A Data-Driven Study of Ethical Concerns using NLP and Reddit Discourse
This project investigates how the public perceives the integration of Artificial Intelligence (AI) in workplace recruitment and employee evaluation. By analyzing a dataset of 2,998 Reddit posts, specifically identifying 729 hiring-related discussions, the study explores emerging ethical gaps in fairness, transparency, and accountability.
Organizations increasingly rely on automated résumé screening, algorithmic candidate ranking, and AI-driven interview assessments. [cite_start]This project asks: How can organizations ensure fairness, transparency, and accountability when using AI for hiring and employee evaluation?. Understanding public sentiment offers critical insight into the ethical gaps that remain unresolved as these systems grow more influential.
The project follows a rigorous Data Science pipeline to extract insights from unstructured social media data:
- Data Collection: 2,998 Reddit posts related to workplace AI were collected and filtered for hiring-specific terms like "hire," "interview," "candidate," and "application".
- NLP Preprocessing: Applied text cleaning through tokenization, punctuation removal, stopword filtering, and lemmatization.
- Sentiment Analysis: Computed sentiment scores using VADER to categorize discussions into positive, negative, and neutral categories.

## RECORD EXCERPTS
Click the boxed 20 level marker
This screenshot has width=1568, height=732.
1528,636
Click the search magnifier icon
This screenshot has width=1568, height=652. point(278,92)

## TASK REQUIREMENTS
Please translate this sentence from the Reddit study text into Spanish: "This project investigates how the public perceives the integration of Artificial Intelligence (AI) in workplace recruitment and employee evaluation."

## SOLVED EXERCISE
Este proyecto investiga cómo percibe el público la integración de la Inteligencia Artificial (IA) en el reclutamiento laboral y la evaluación de empleados.